TASK DETAILS = Leave every picture out and print exactly the lines that run from the one containing "Instruction: Open terminal" to the end of the listing.
====
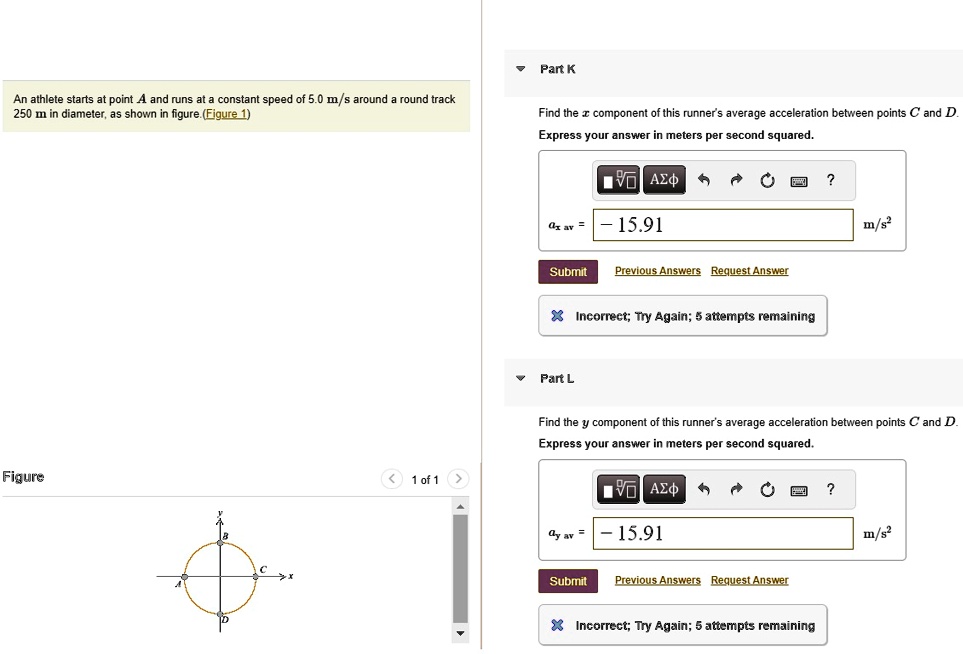Go to previous figure using left chevron
The image size is (963, 654).
point(391,479)
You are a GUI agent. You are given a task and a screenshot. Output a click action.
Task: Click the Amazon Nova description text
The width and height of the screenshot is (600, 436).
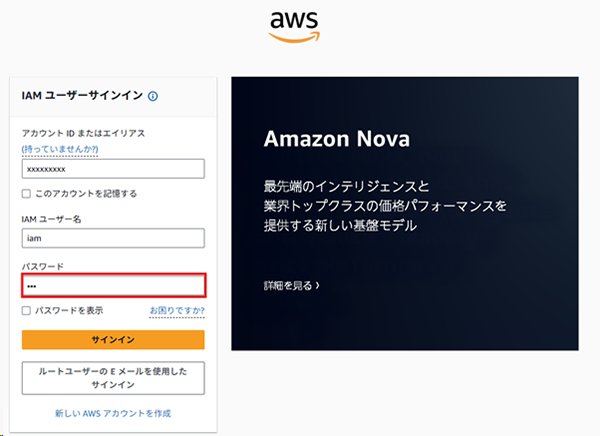pyautogui.click(x=385, y=206)
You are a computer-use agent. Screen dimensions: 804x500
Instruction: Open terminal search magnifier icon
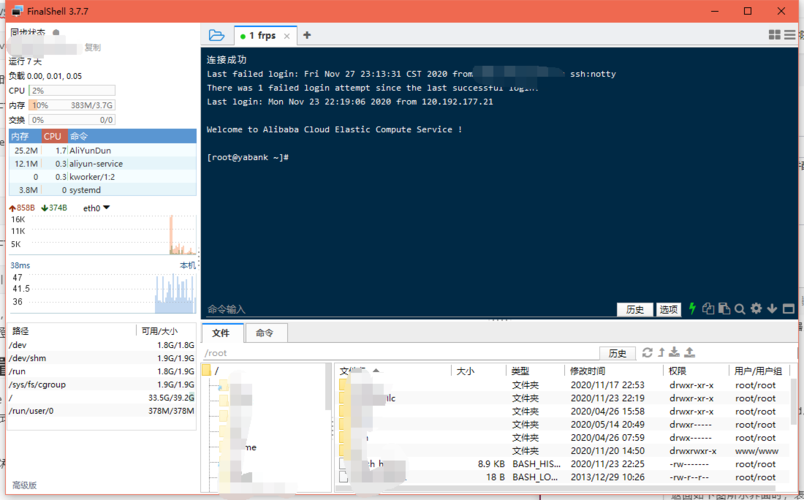click(739, 309)
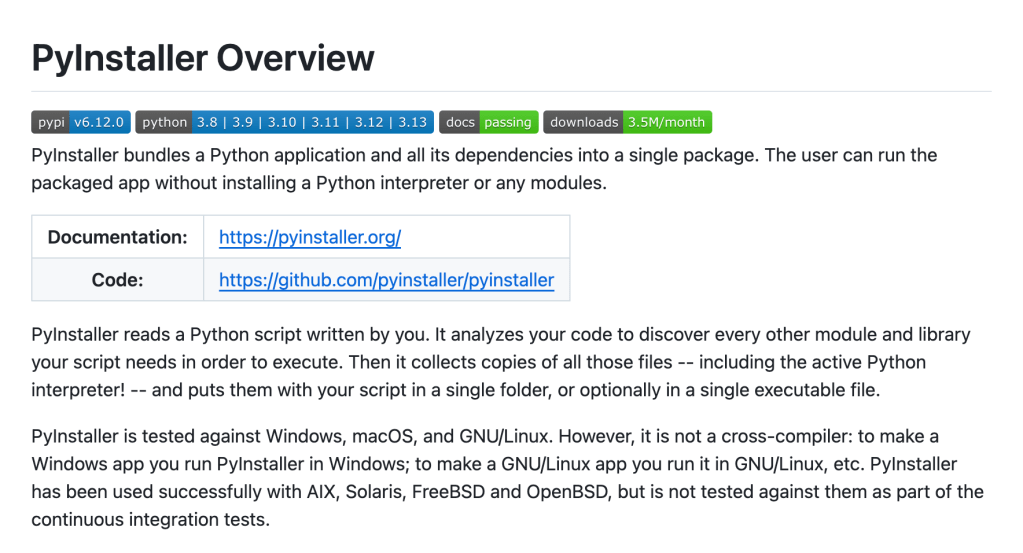Image resolution: width=1023 pixels, height=553 pixels.
Task: Click the green 3.5M/month segment of downloads badge
Action: coord(667,122)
====
SOLUTION TO THIS EXERCISE =
Instruction: Open terminal search magnifier icon
click(739, 309)
Image resolution: width=1023 pixels, height=553 pixels.
Task: Click the green 3.5M/month segment of downloads badge
Action: coord(667,122)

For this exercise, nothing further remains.